Poundage in foreclosure sales is governed by R.C. 311.17, which provides in part:
“(B) In addition to the fee for service and return, the sheriff may charge:
a* * *
“(4) Poundage on all moneys actually made and paid to the sheriff on execution, decree, or sale of real estate, one per cent.”
Statutes governing sheriff’s fees have contained these precise words, varying only in the percentage due, since 1837. (35 Ohio Laws 53, 54.) The purpose for an allowance of poundage has remained equally constant, “* * * namely: as a compensation to the sheriff for the risk incurred in handling and disbursing money actually received by him in his official capacity.” Major v. Internatl. Coal Co. (1907), 76 Ohio St. 200, 209, 81 N.E. 240, 242.
In Internatl. Coal Co., this court faced a situation identical in all salient respects to the case sub judice. We stated, in paragraph one of the syllabus:
“Under Section 1230, .Revised Statutes, a sheriff is not entitled to *64poundage upon the sale of mortgaged premises under an order of sale in foreclosure, where the real estate so sold by him is bid off and purchased by one who is entitled to the whole of the proceeds arising from the sale, although such purchaser was not a party to the suit in which the decree of foreclosure was made and the order of sale issued.” (Emphasis added.)
R.S. 1230, a predecessor to R.C. 311.17, contained the following additional provision: “* * * but when such real estate is bid off and purchased by a party entitled to a part of the proceeds, the sheriff shall not be entitled to any poundage except on the amount over and above the claims of such party.” (77 Ohio Laws 116, 117.) The purchasers in Intenatl. Coal Co. paid no money to the sheriff, other than a sum to cover expenses and costs of the sale. They merely turned over sufficient bonds held as a lien on the property to cover the purchase price. There existed neither an amount over and above the claim of the bondholders, nor any moneys actually made and paid to Sheriff Major.
Appellant, however, points to the recent amendment to R.C. 311.17 in support of his position.
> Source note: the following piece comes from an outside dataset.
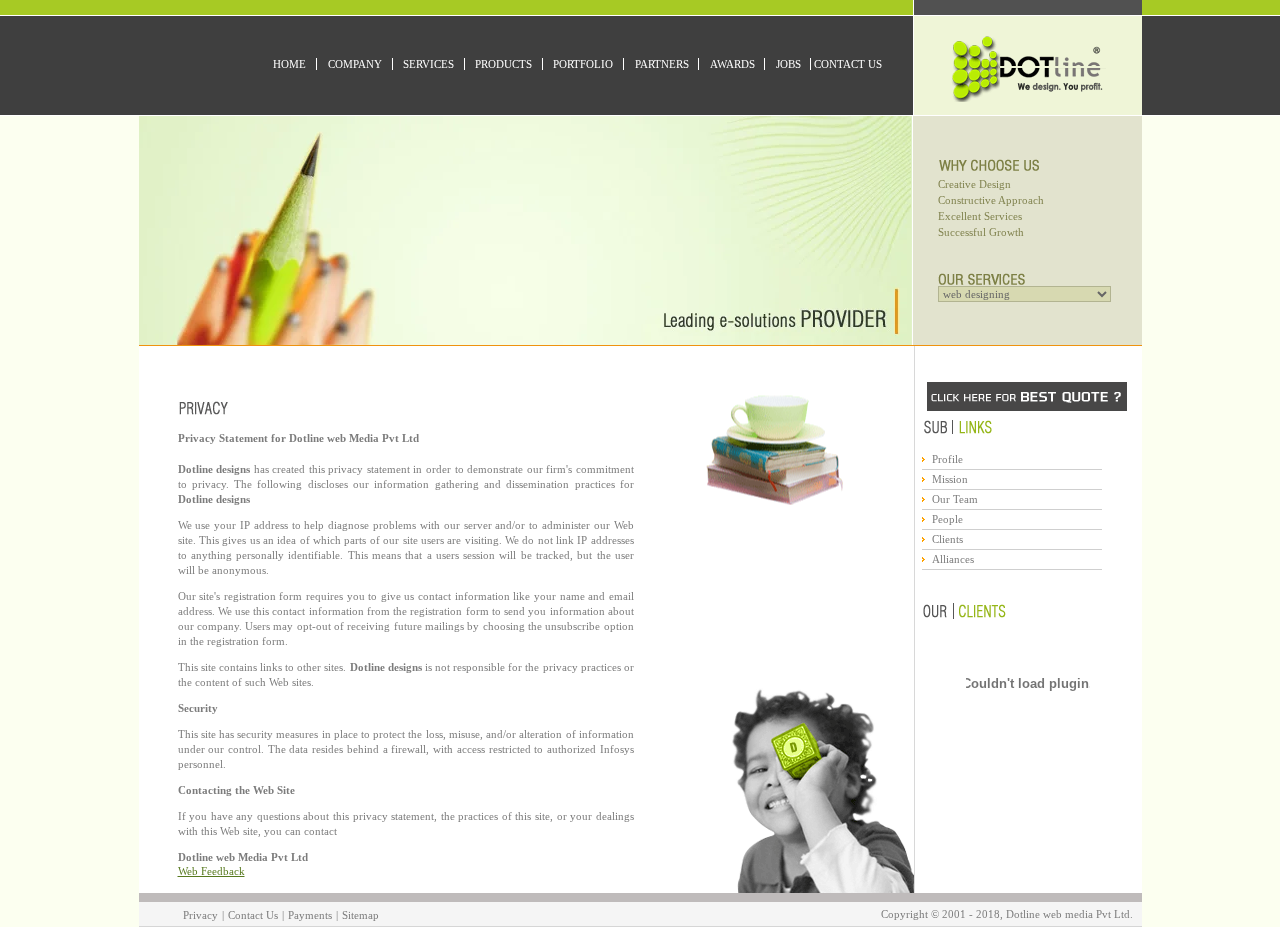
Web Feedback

Effective December 26, 1984, the legislature deleted the language dealing with purchase by a party entitled to a part of the proceeds. The sheriff argues that the legislature thereby intended to allow poundage on the entire sale amount even where the purchaser is the first mortgage holder and the purchase price, being less than the amount owed on the mortgage, is applied to satisfy such debt.
We are unconvinced. The unamended portion of the statute still controls, limiting poundage to “moneys actually made and paid to the sheriff.” The fact remains that no money was actually paid to the sheriff as required. The mortgagee purchaser is not required to pay over to the sheriff, nor into court, money which would be paid back to him, “* * * for the legal effect of the bid and sale, followed by confirmation and deed, is only to satisfy the mortgage, and the debt pro tanto, and vest in the mortgagee, purchaser, the equity of redemption of the * * * [mortgagor], and is not to produce a fund for distribution. It has never been the law or practice in this state to require a mortgagee, purchasing under such circumstances, to pay the amount of his purchase either to the officer making the sale, nor into the court. The reason is that having already the legal title subject to the equity of redemption of the mortgagor, the purchaser is in a sense the owner, and requires only a satisfaction in a legal manner of the equity of redemption, and of any subsequent liens, followed by possession, in order to give him a complete title to the land. To require the mortgagee to pay over to the assignee in money the amount of his bid, to be followed by a repayment to him by the assignee of all or the major part of the sum would not only be the requiring of a vain thing, a ceremony illogical and useless, but it would in many cases work downright injustice.” Andrews v. Johns (1898), 59 Ohio St. 65, 72-73, 51 N.E. 880, 882.
The sheriff received no money, incurred no risk, and earned no compensation by way of poundage under R.C. 311.17, except to the extent of $2,015.43 entrusted to him for payment to the county treasurer. He was *65therefore entitled, as the trial court so held, to poundage in the amount of $20.15.
Accordingly, the judgment of the court of appeals is affirmed.
Judgment affirmed.
Moyer, C.J., Sweeney, Locher, Holmes, Douglas, Wright and H. Brown, JJ., concur.